Progress Report: New projects and regional partnerships are creating a secure and sustainable water future

Water is our most precious resource. It is what makes the South Metro Denver region’s outstanding quality of life and growing economy possible. As summer heats up, South Metro Water is reminded of the importance of our commitment to creating a secure and sustainable water future for our region.

While there is more to be done to achieve that commitment, the good news is we are making progress.  Below is an update on the progress that South Metro Water and our members are making on our plan to ensure future generations can call the South Metro region home.

WISE breaks ground

The Water Infrastructure and Supply Efficiency (WISE) Project is a regional water supply project between Aurora Water, Denver Water and South Metro Water Supply Authority.  After several years of work, the project has now broken ground.  Construction of a critical component of the project’s infrastructure – a water tank at the corner of Smoky Hill Road and E-470 – began on July 27th.

This innovative regional partnership is one of the first of its kind in the country.
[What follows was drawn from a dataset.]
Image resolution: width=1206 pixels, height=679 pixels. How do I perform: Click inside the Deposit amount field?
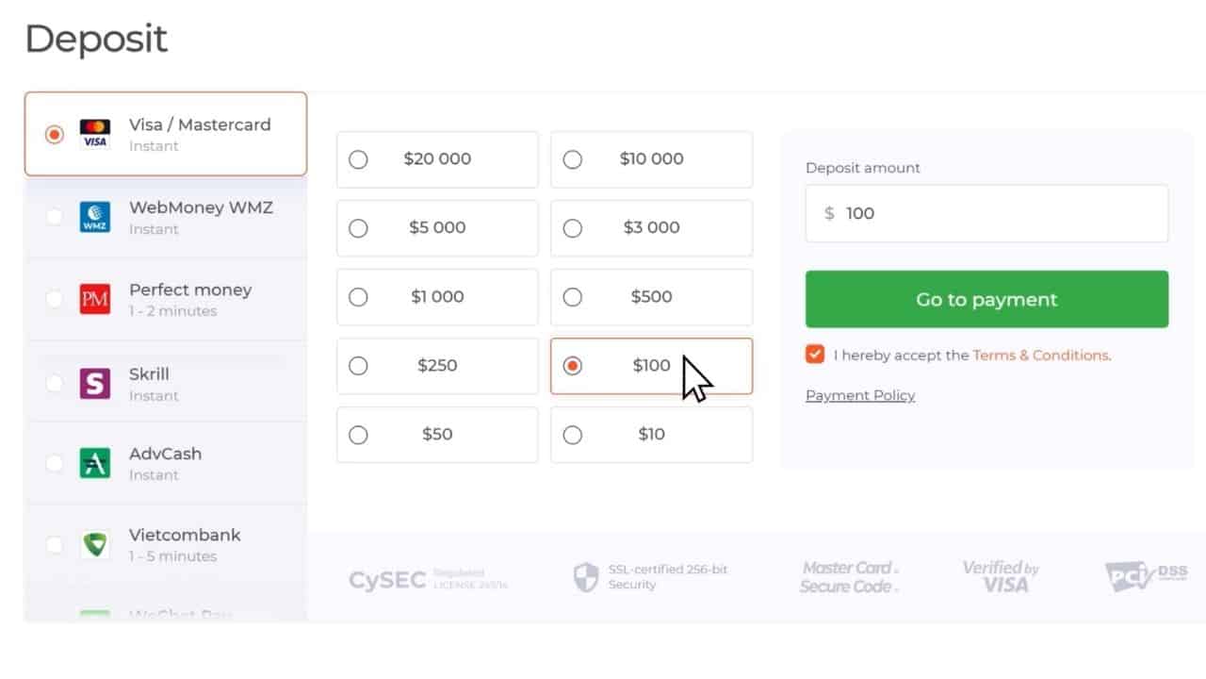pos(986,213)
It will reduce groundwater reliance and bolster renewable water supplies to the South Metro area, while maximizing the use of existing water assets belonging to Aurora and Denver Water.  With this groundbreaking, WISE is on track to deliver water in 2016.
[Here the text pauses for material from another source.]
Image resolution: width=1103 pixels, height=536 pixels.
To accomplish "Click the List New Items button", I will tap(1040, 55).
Learn more at: www.SouthMetroWater.org/wise-partnership

Photo by Chris Michlewicz, Parker Chronicle
Photo by Chris Michlewicz, Parker Chronicle

Rueter-Hess Reservoir filling up

Rueter-Hess, a crucial source of water for Parker, continues to fill. As of July 20, the reservoir contained 21,100 acre feet, enough water to serve Parker’s existing population for nearly four years.  A particularly wet May and June saw the reservoir rise 3.7 feet in one four-week period and average one foot per month. Water levels are currently at 95 feet, halfway to the top.
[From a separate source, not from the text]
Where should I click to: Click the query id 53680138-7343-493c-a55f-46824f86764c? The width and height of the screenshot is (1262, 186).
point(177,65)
The Parker Chronicle recently wrote an article about the recreational amenities at the reservoir that will be available for public use and enjoyment.  Details are still being determined, but trails, non-motorized boating and fishing are likely to be among the recreational activities that will be offered.

Read the recent article in the Parker Chronicle to learn more about Rueter-Hess.

Arapahoe Water’s new pipeline boosts renewable water supply

Arapahoe County Water and Wastewater Authority (ACWWA) is constructing a new water line connection for its long term project, ACWWA Flow. The new 4,000 foot long 24 inch water line will be installed in conjunction with the City of Centennial’s Arapahoe Road – Waco to Himalaya – road widening project that will begin construction by Fall 2015.

The new pipeline will be used to deliver up to 4,400 acre-feet of ACWWA’s renewable water from the South Platte Basin to ACWWA customers. This will be delivered in part through facilities operated by East Cherry Creek Valley Water and Sanitation District, in which ACWWA owns capacity. This collaborative approach with regional water partners will help provide a secure, sustainable and high quality water source for current and future ACWWA customers.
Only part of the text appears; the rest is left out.